Confrontada com estas evidências, confrontei também quem me mandou cumprir abstinência. E o veredicto é: se não a podes adormecer, atura-a e habitua-te. Bom, habituada já eu estava, portanto voltarei à rotina. Com algumas regras adquiridas neste tempo, e que manterei: não blogar ao telemóvel. não blogar ao telemóvel. não blogar ao telemóvel. Se as conseguir cumprir todas, terá valido a pena.
Queridos Sardinhas e Sardinhas-leitores:
Tenho-vos deixado ficar mal. Mal vos leio, não comento nem respondo... Não garanto não o voltar a fazer, mas pelo menos, e doravante, se o fizer será apenas por um motivo, não por dois.
Sei que este postal é muito diferente dos meus habituais, mas mereciam-me uma explicação mais profunda do que as dadas até aqui. E, sinceramente, às 23h20 também não me ocorria muito mais para dizer, devedora que estava desta explicação.

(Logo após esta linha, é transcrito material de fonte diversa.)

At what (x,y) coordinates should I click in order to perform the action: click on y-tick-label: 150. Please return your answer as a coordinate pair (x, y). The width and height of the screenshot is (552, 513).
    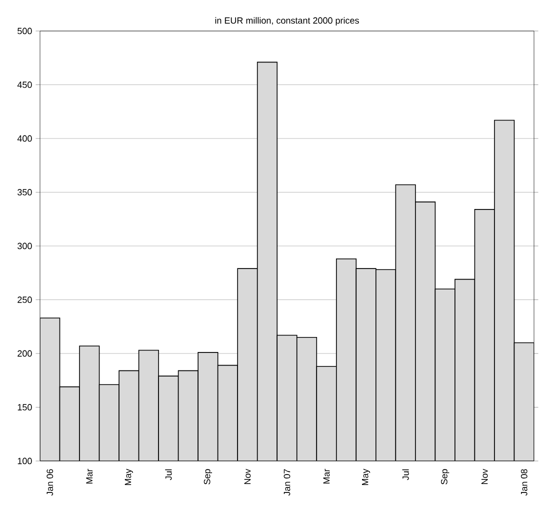
    Looking at the image, I should click on (25, 407).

Confesso-vos não ser fácil, a fluidez depois de um interregno. Tudo o que escrevo me sabe a pouco, a demasiado ligeiro face à profundidade e ao peso que os temas exigem. E são tantos, os temas que me assolam!
Não fogem. Aliás, mesmo que o postal estivesse curto, à hora que termino já é o amanhã da quarta-feira de ontem que me cabia em sorte aqui pelo sardinhaSemlata, e há uma quarta regra que assumi tentar cumprir - não ficar ao PC até depois da 1h00.
Fevereiro está à porta. Cá estarei com ele, uma semana depois deste dia em que se comemoram os 76 anos da libertação de Auschwitz pelo Exército Vermelho. Há que comemorar, para não esquecer. E para que não volte a acontecer.
Cuidem de vós, cuidemos de todos.
E fiquem bem. Fiquem muito bem e durmam melhor. Com The Pogues.